Extract:
........

# Why do amps appear to improve soundstage, tighten bass and generally improve sound?



## DrR0Ck

I know this may be a newb question, but can someone explain to me why it is that an amp (not a DAC - I know what a DAC does) improves the sound heard from a given pair of headphones?
   
  I have seen many times in these forums people saying that the addition of an amp tightens bass, improves soundstage and similar improvements.  That even though a headphone may be driven adequately by a device directly, that it will shine with the addition of an amp. 
   
  What I do not understand is why this is the case.  If a pair of headphones are driven directly by a device to a particular volume level, or if an amp is added to the chain to drive the headphones to the same volume level, I would think that the total power output would be the same in both scenarios.  Why would the amped scenario result in a positive improvement to the sound quality?
   
  Thanks for any and all responses and apologies if this has been asked and answered before; if it has, just point me to the appropriate location.


----------



## PurpleAngel

Quote: 





drr0ck said:


> I know this may be a newb question, but can someone explain to me why it is that an amp (not a DAC - I know what a DAC does) improves the sound heard from a given pair of headphones?
> I have seen many times in these forums people saying that the addition of an amp tightens bass, improves soundstage and similar improvements.  That even though a headphone may be driven adequately by a device directly, that it will shine with the addition of an amp.
> What I do not understand is why this is the case.  If a pair of headphones are driven directly by a device to a particular volume level, or if an amp is added to the chain to drive the headphones to the same volume level, I would think that the total power output would be the same in both scenarios.  Why would the amped scenario result in a positive improvement to the sound quality?
> Thanks for any and all responses and apologies if this has been asked and answered before; if it has, just point me to the appropriate location.


 
  My two cents.
  Manufacturers of audio devices use the cheapest (crudest) thing they can get for use as a headphone jack, just to save a few pennies.
  also I believe lots of "headphone jacks" are really line-out jacks that also pretend to also function as headphone jacks.
  True headphone amplifiers are more finally tuned (designed) to give headphones the correct signal feed to function better.
  As I said, my two cents.


----------



## DrR0Ck

So if I understand you correctly, if is not simply the amount of power, but the quality and nature of the power that determines the performance improvement.  Can you or anyone else explain from a technical standpoint how a quality signal would be defined?  What are the qualities that make a several hundred dollar amp more desirable than a $30 amp?
   
  Again, apologies if these are really basic questions but I'm generally interested.
   
  Thanks


----------



## PurpleAngel

Quote: 





drr0ck said:


> So if I understand you correctly, if is not simply the amount of power, but the quality and nature of the power that determines the performance improvement.  Can you or anyone else explain from a technical standpoint how a quality signal would be defined?  What are the qualities that make a several hundred dollar amp more desirable than a $30 amp?

........

Data section:
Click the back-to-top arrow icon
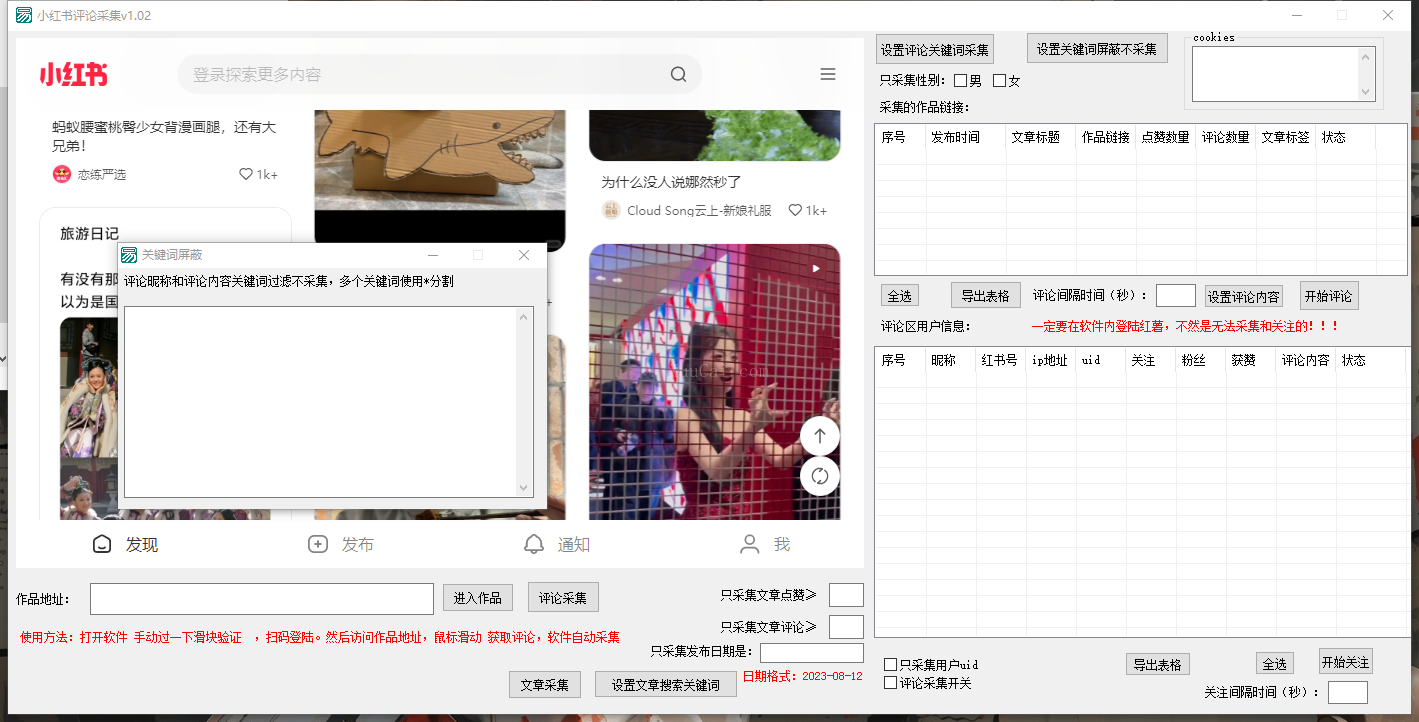Image resolution: width=1419 pixels, height=722 pixels. [x=819, y=435]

........

What is asked:
1 – In the headphone amp thread, what does PurpleAngel say manufacturers use for a headphone jack to save a few pennies?
2 – Continue the forum thread on why amps seem to improve headphone sound, starting right after its last line.

Answers per task:
1 – The cheapest (crudest) thing they can get.

2 –
> Again, apologies if these are really basic questions but I'm generally interested.


 
  More of my two cents
  Well for one thing, in most people way of thinking, a $500 amplifier is not desirable option simple because of the price.
  When you run more power into an amplifier you also get more "noise" added into the analog audio signal, so you need to use more quality parts to keep noise from being generated in the first place or removing/controlling noise from the audio signal, which adds expensive to the amplifier.
   
  For those that want the best quality reproduction of audio, the amplifier needs to be sensitive to the whole analog audio signal, the world is full of analog signals, which means the amplifier has a chance of picking those up too. Having good shielding blocks unwanted analog signals, but adds expensive too.
   
  So a cheap amplifier needs to be low powered for there to be less noise and to be "insensitive" so as to not pick up unwanted analog signals that it does not have to ablitiy to deal with.
  Being insensitive also means your not going to hear the full quality analog audio signal that some sound studio engineer put together.


----------



## DrR0Ck

This is really good information and makes a lot of sense.  Thanks very much. 
   
  When someone says they like the sound of one amp over another, or that they prefer the sound of (for example) tube amps, am I to assume that for lack of a better term that the amps "color" the sound to some degree?  In other words, I would assume that the amp should ideally do nothing other than provide clean power and the signal should be completely neutral, but I get the sense that some amps add a bit of flavor as well.  Or is this as simple as a small boost in bass or the presence or lack of rolloff in certain frequencies?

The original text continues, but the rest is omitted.